November 16, 2011

US Financial Regulators Rethink Dodd-Frank After MF Global Scandal

We reported at the beginning of the month on the sudden demise of MF Global Inc.  If you recall Jon Corzine, an ex "Democratic" governor and senator, and (coincidentally?) also an ex CEO of Goldman Sachs, presided over the seventh largest bankruptcy in U.S. history.  The Commodity Futures Trading Commission, one of the regulators charged with keeping an eye on shady dealings on Wall Street on behalf of U.S. taxpayers, has just released a long statement about the affair. Amongst other things CFTC Commisioner Scott D. O’Malia has this to say:

Segregation of customer funds is fundamental to our markets. The Commodity Exchange Act expressly prohibits intermediaries like MF Global from (i) commingling customer and proprietary funds (i.e., house funds) and (ii) using customer funds to support proprietary transactions. It appears that MF Global failed this fundamental responsibility.

To the the uninitiated it sounds a lot like the CFTC were failing in one of their fundamental responsibilities also, since what they "expressly prohibit" happened anyway. Addressing that point Mr. O’Malia has this to say:

While it’s tempting to compare the MF Global proceedings to the Lehman Brothers Inc. (“LBI”) bankruptcy, it is important to keep in mind that MF Global is unique because customer funds are missing from the segregated account. In the LBI bankruptcy, there was no shortfall in the segregated account, which meant that selling the segregated account, with its customer positions and funds, to Barclays was a straightforward process. In contrast, since the Securities Investor Protection Corporation (“SIPC”) placed MF Global into insolvency on October 31st, MF Global customers with positions have received an inadequate percentage of their total funds. Customers that thought it prudent to liquidate their positions prior to the insolvency (the “Cash-Only Customers”) have received none of the funds used to secure their trading at all. The inability of MF Global customers as a whole to access their funds has affected trading in futures markets, and has shaken public confidence in our customer protection regime.
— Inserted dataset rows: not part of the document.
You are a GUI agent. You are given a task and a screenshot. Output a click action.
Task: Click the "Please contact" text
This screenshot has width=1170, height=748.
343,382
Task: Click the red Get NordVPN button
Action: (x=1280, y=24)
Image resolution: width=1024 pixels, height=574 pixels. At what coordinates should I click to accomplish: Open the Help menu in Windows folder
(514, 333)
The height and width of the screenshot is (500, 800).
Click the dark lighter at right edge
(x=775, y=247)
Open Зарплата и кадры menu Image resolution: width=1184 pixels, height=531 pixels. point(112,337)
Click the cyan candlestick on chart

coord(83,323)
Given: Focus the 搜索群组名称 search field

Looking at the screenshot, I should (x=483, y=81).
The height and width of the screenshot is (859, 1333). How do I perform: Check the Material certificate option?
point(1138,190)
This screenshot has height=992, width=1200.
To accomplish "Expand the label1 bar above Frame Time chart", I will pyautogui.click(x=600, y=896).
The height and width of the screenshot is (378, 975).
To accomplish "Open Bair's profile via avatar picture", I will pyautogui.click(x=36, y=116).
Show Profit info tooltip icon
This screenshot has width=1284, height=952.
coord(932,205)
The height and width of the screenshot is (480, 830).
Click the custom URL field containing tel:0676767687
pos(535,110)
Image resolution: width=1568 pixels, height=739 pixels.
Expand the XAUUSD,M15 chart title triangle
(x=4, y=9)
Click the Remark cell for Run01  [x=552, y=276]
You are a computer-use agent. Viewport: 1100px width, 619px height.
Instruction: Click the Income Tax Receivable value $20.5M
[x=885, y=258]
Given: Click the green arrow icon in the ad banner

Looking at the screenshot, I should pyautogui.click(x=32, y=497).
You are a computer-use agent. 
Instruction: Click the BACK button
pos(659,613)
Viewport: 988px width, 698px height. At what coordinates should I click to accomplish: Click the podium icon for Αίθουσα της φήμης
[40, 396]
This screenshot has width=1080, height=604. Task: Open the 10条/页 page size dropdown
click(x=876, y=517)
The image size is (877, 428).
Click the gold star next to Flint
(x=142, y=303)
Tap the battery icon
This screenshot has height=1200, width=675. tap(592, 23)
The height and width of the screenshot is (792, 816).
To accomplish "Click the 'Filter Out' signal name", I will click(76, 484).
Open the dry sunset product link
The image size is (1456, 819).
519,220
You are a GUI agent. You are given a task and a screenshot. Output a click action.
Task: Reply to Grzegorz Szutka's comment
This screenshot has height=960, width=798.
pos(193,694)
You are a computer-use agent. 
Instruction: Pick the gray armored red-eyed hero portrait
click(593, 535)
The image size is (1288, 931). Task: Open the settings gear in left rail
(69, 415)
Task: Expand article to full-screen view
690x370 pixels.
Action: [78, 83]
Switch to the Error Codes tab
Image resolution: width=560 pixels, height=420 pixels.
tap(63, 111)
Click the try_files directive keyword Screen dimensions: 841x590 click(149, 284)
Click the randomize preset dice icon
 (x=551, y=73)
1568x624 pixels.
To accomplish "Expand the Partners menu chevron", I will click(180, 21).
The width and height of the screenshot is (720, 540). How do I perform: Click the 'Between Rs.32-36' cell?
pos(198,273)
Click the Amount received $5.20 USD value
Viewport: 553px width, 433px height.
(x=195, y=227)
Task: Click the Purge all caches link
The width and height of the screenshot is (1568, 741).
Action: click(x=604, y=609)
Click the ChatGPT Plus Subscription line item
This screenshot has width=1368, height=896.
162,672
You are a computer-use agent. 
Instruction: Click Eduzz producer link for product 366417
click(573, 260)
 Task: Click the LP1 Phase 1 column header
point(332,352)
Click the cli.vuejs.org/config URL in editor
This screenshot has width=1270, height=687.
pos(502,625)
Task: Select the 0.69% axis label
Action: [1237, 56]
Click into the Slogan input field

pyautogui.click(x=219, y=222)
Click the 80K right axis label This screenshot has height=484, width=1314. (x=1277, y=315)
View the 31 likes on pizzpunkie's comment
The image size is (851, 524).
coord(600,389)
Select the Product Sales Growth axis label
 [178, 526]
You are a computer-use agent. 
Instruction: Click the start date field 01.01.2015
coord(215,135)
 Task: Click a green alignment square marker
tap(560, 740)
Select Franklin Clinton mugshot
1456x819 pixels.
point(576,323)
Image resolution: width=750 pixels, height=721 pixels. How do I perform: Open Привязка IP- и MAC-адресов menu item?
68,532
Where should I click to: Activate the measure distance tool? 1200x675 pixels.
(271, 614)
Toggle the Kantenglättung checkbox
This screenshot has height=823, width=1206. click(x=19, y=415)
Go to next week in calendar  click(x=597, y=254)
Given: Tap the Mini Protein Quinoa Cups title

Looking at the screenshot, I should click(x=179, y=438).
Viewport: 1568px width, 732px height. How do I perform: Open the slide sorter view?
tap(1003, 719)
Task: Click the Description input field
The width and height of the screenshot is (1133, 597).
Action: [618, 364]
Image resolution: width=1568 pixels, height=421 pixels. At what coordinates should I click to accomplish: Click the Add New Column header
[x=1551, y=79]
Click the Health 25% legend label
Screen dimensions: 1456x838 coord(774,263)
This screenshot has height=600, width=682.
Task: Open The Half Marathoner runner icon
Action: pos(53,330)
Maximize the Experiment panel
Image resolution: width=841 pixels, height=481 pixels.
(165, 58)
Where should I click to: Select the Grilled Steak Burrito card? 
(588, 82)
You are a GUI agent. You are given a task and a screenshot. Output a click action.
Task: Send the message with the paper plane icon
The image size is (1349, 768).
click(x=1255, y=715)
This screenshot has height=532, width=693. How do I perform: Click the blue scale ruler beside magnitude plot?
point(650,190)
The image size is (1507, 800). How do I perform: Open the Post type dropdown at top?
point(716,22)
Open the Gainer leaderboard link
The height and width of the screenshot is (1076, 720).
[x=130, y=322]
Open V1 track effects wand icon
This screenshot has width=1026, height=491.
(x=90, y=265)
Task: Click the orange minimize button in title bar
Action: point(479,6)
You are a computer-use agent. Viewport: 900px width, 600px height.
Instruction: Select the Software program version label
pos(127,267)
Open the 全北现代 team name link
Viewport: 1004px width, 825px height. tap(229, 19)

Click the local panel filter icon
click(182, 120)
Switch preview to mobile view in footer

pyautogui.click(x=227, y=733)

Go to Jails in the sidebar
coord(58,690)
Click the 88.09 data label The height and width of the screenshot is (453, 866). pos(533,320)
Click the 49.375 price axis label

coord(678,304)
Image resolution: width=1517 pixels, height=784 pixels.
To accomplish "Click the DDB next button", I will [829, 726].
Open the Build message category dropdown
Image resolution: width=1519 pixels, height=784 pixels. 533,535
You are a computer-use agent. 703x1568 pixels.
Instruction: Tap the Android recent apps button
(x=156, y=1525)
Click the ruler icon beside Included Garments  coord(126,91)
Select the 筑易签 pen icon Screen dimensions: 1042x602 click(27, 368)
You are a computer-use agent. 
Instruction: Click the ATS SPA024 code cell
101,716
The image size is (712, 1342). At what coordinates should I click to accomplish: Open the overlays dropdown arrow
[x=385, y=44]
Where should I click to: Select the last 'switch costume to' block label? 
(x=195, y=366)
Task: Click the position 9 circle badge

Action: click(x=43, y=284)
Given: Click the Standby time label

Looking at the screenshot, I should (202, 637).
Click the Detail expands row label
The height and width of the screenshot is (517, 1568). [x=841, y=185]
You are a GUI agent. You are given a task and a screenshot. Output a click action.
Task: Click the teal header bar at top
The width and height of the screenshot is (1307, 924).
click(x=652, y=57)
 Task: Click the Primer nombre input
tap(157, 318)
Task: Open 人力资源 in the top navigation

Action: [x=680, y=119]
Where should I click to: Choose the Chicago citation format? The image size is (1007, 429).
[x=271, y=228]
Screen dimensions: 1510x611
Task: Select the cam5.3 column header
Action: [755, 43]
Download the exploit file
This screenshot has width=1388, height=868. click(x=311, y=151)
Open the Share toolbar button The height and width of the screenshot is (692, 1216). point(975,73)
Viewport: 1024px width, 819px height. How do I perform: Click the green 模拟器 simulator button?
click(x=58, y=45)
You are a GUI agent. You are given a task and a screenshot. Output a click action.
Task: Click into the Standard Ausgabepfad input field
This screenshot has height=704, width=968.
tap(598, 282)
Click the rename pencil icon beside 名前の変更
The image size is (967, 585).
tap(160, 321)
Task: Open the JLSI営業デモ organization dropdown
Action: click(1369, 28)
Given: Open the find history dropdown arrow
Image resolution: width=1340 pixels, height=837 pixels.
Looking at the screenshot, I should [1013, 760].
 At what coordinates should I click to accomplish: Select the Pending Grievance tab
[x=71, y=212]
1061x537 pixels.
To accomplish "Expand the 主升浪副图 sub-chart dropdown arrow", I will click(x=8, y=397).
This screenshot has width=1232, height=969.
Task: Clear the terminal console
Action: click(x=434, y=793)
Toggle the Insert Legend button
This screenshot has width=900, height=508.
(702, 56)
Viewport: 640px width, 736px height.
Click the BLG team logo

With the public's confidence duly shaken, the CFTC propose:

To renew public confidence in segregation and to assure the public that MF Global is an isolated incident, the Commission should immediately take action.

To the uninitiated this sounds a lot like closing the stable door after the horse has already bolted. It seems:

The Commission should also take longer-term actions to increase public confidence. Without disclosure to its customers, MF Global dramatically changed the risk profile of its proprietary operations and its incentives relating to customer intermediation. That is unacceptable. The Commission should adopt improved transparency measures to give customers more comprehensive information on the risk profiles of the intermediaries with which they entrust their hard-earned money.

The Commission must use MF Global as its own teachable moment and reconsider its final and proposed rulemakings under the Dodd-Frank Act. First and foremost, we must reconsider the proposal that would limit investments of segregated customer funds. Somewhat prematurely, this proposal is being hailed as the solution to the MF Global problem. At this time, we have not identified the cause of the segregation shortfall, and any action that we take obviously cannot be the solution until we have greater clarification on what caused the problem.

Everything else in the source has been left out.